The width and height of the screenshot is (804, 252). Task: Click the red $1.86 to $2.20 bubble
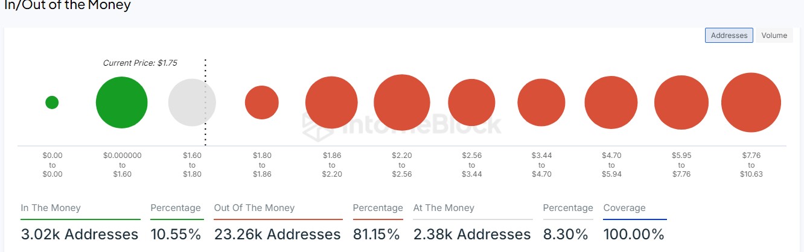tap(331, 102)
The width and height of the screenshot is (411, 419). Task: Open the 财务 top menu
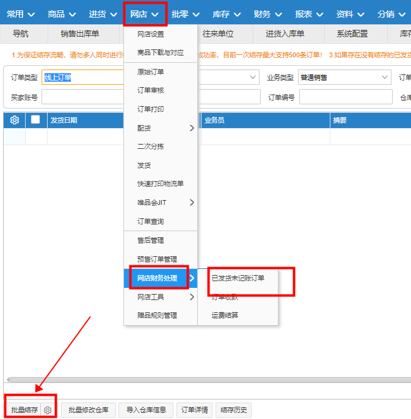(267, 13)
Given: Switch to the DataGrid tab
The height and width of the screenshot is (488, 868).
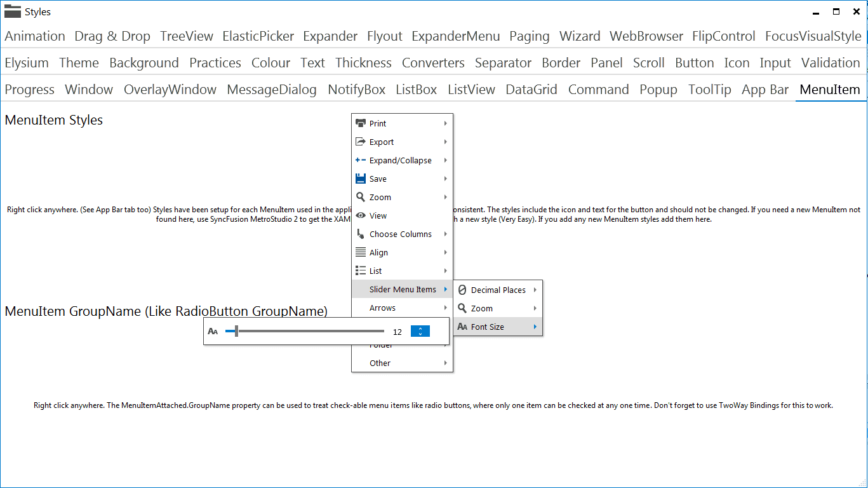Looking at the screenshot, I should point(531,90).
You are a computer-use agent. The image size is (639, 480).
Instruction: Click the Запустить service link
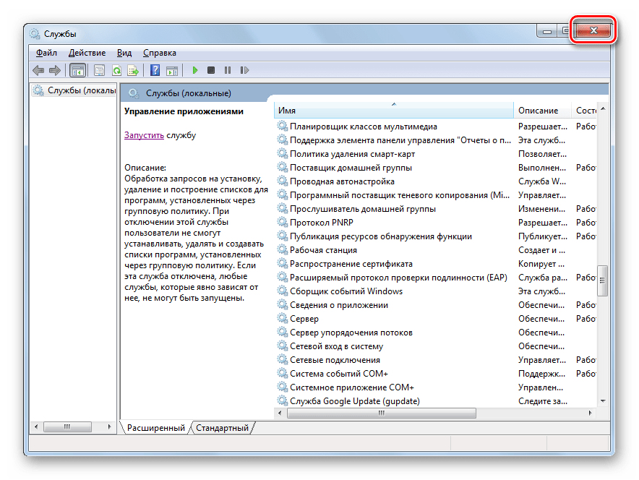144,135
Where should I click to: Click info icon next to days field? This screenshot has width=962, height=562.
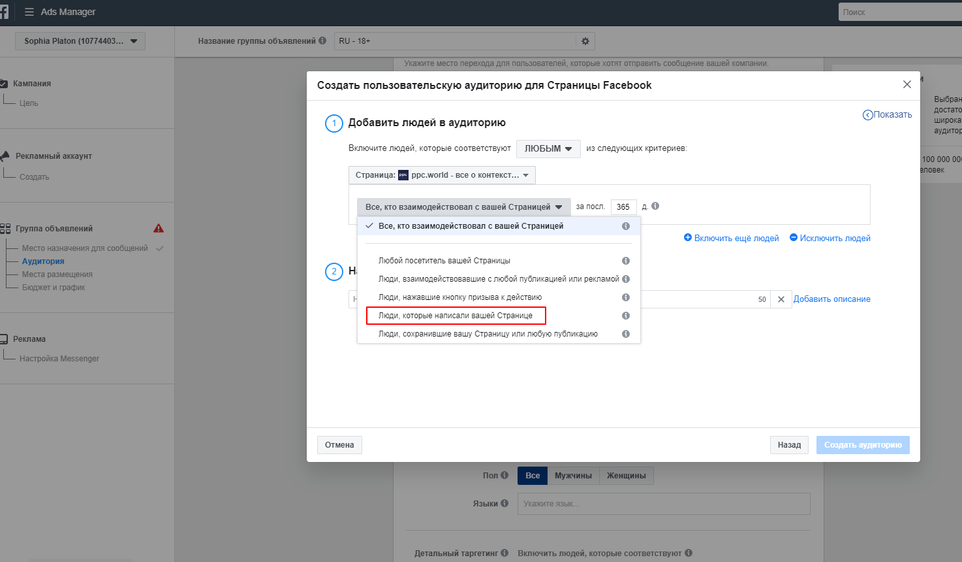click(x=655, y=206)
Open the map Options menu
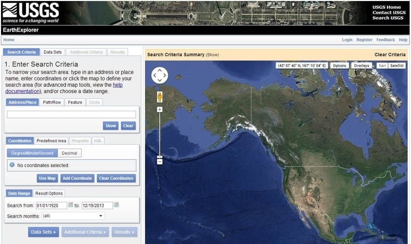Screen dimensions: 411x244 click(x=339, y=65)
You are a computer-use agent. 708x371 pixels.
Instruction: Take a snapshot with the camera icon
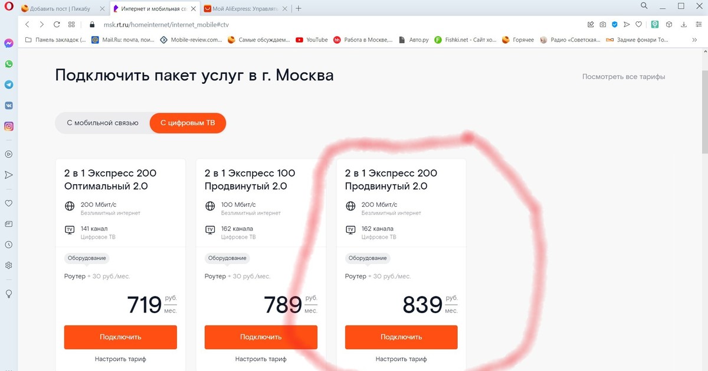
━━━━━━━━━━━━━━━━
Task prompt — Starting at the line that holds "Where should I" and ending at the last line of the material above, repeat each line exactly, both ends included, and leave the pictures out.

Response area —
Where should I click to: Click info icon next to days field? This screenshot has width=962, height=562.
click(x=655, y=206)
Open the map Options menu
Screen dimensions: 411x244 click(x=339, y=65)
You are a computer-use agent. 708x371 pixels.
Instruction: Take a snapshot with the camera icon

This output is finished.